Every child deserves a safe and loving home. Especially when the child has experienced trauma in any form at an early age. Trauma can be anything from a natural disaster to an accident, to neglect and/or abuse, or being witness to abuse between caregivers, and more. Children who go through these painful experiences perceive and react to the world differently than children who had supportive, loving, and healthy upbringings. Keep reading below to learn about being supportive and working with your child to help them heal from trauma.

When a traumatic experience occurs, it triggers the flight, fight, or freeze response. Trauma may contribute to a child feeling out-of-control or helpless, and the body reacts in one of those three ways. Their hearts may beat faster, their blood pressure may rise, and these responses can lead to emotional outbursts or even aggressive behavior as a way to help them protect themselves. Some children are more sensitive or resilient than others, and rarely are two children with trauma the same.

Memories of trauma are not only stored in the brain, but also in the body, where it is remembered often far longer. The effects of trauma are amplified when it occurs repeatedly, several “small” stresses add up, the child is younger and may lack emotional, social, or intellectual skills to process the trauma properly, as well as when the child may have no or few social supports such as healthy relationships.

Children who experience trauma frequently have triggers that exacerbate their delicate emotional state. “Triggers,” can be anything from a certain smell or sound, a place, a tone of voice, and more. They vary from child to child, and what may bother or “trigger” one child may not do the same to another. Learning about triggers and doing your best to avoid them can help restore a sense of safety in the child’s mind over time, but requires work and frequent communication, and being proactive to avoid some of them when it’s reasonably possible to do so.

Further, some ways that may help you work with helping your child heal from some of their traumas are below:

• Set up and stick to routines.

This helps your child somewhat predict what the day will bring and what they know to expect day-to-day.

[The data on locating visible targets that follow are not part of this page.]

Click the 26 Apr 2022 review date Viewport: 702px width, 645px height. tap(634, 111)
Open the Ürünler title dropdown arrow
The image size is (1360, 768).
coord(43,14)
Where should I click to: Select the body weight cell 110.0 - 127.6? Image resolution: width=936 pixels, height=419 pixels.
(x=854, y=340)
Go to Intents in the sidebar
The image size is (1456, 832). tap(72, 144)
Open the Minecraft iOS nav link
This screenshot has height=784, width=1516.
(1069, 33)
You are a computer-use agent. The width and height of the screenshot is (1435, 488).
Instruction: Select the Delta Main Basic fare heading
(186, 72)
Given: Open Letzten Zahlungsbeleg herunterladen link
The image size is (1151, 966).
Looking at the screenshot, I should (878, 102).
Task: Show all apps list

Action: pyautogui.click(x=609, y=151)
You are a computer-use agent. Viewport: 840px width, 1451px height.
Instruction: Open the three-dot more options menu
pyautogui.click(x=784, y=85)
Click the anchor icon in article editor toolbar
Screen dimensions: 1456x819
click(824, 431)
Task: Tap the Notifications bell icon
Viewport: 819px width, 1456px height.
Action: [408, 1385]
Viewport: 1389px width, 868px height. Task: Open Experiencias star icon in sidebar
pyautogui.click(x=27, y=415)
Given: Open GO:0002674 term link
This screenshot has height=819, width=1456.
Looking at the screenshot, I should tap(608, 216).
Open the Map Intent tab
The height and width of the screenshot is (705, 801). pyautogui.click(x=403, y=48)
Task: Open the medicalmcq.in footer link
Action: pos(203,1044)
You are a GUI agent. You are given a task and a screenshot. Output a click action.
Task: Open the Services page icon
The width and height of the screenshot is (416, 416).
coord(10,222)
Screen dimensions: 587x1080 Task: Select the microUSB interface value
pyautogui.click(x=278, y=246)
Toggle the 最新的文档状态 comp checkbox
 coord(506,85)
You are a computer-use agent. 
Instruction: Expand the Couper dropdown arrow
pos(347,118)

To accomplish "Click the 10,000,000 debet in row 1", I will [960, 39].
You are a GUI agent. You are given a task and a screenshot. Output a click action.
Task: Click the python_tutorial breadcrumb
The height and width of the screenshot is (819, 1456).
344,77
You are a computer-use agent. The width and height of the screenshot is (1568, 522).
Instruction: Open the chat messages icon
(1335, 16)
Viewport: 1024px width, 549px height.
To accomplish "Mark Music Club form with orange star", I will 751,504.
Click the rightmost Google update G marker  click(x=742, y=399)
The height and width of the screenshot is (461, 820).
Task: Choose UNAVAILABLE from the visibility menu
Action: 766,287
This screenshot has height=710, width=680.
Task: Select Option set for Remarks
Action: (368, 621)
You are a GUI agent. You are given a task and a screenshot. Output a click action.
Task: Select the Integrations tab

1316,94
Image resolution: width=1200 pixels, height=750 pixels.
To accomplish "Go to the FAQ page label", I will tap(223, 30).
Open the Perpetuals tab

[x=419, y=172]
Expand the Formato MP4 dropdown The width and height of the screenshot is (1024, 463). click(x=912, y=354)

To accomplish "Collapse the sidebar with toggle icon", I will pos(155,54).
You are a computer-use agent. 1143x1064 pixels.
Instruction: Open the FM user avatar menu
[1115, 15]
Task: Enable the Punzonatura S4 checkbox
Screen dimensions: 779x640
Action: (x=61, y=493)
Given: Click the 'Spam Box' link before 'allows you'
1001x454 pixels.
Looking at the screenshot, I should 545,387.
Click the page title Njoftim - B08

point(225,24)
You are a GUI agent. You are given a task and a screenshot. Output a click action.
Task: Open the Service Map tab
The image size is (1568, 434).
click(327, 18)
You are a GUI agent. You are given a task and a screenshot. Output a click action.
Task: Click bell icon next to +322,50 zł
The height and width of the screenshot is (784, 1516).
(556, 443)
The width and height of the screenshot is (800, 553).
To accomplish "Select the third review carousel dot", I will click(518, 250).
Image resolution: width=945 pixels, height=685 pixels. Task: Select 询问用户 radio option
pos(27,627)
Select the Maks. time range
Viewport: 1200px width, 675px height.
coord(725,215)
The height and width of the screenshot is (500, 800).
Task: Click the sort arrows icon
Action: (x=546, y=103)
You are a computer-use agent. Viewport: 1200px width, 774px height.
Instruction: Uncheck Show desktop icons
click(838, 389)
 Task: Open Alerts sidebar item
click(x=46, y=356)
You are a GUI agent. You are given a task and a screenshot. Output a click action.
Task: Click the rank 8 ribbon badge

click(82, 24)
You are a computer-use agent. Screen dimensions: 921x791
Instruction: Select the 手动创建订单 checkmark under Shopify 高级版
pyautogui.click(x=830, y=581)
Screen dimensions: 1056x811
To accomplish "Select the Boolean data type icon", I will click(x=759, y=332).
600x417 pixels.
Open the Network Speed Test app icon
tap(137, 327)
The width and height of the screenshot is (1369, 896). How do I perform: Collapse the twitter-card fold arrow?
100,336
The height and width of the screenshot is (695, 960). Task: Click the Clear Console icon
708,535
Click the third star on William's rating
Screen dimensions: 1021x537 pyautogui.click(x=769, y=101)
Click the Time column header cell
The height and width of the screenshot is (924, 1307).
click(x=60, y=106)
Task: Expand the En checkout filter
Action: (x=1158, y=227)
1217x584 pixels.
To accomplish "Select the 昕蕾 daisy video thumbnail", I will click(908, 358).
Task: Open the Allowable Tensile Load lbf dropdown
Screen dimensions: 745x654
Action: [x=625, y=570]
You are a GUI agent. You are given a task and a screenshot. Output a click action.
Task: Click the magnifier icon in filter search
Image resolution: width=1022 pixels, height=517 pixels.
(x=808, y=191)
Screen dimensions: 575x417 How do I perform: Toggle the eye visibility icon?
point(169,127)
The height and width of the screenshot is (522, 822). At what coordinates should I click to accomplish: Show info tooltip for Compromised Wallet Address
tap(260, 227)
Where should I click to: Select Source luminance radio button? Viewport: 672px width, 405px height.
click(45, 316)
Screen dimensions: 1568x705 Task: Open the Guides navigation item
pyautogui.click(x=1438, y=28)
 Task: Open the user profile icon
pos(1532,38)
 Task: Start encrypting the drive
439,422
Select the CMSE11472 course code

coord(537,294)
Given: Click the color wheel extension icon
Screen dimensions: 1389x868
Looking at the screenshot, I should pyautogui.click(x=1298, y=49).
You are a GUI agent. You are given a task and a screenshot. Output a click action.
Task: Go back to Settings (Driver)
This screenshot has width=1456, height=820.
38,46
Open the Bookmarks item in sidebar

• Give your child a sense of control, and let them make their own decisions.

Small things, such as letting them choose what they want to wear, or giving them a say in what they want for dinner, can go a long way to limiting outbursts where they feel they may have no control.

• Try to stay calm whenever possible.

Find ways to respond to outbursts or other behaviors without also yelling or acting aggressively.

• Acknowledge how your child feels and remain available and responsive when they act up.

• Be consistent, predictable, caring, and patient.

Compassion goes a long way when handling not only other adults but children who have gone through trauma as well. Years of trauma don’t simply vanish as soon as a child is in a safe place. Learning to trust again doesn’t happen overnight, and the best thing you can do is be present and patient.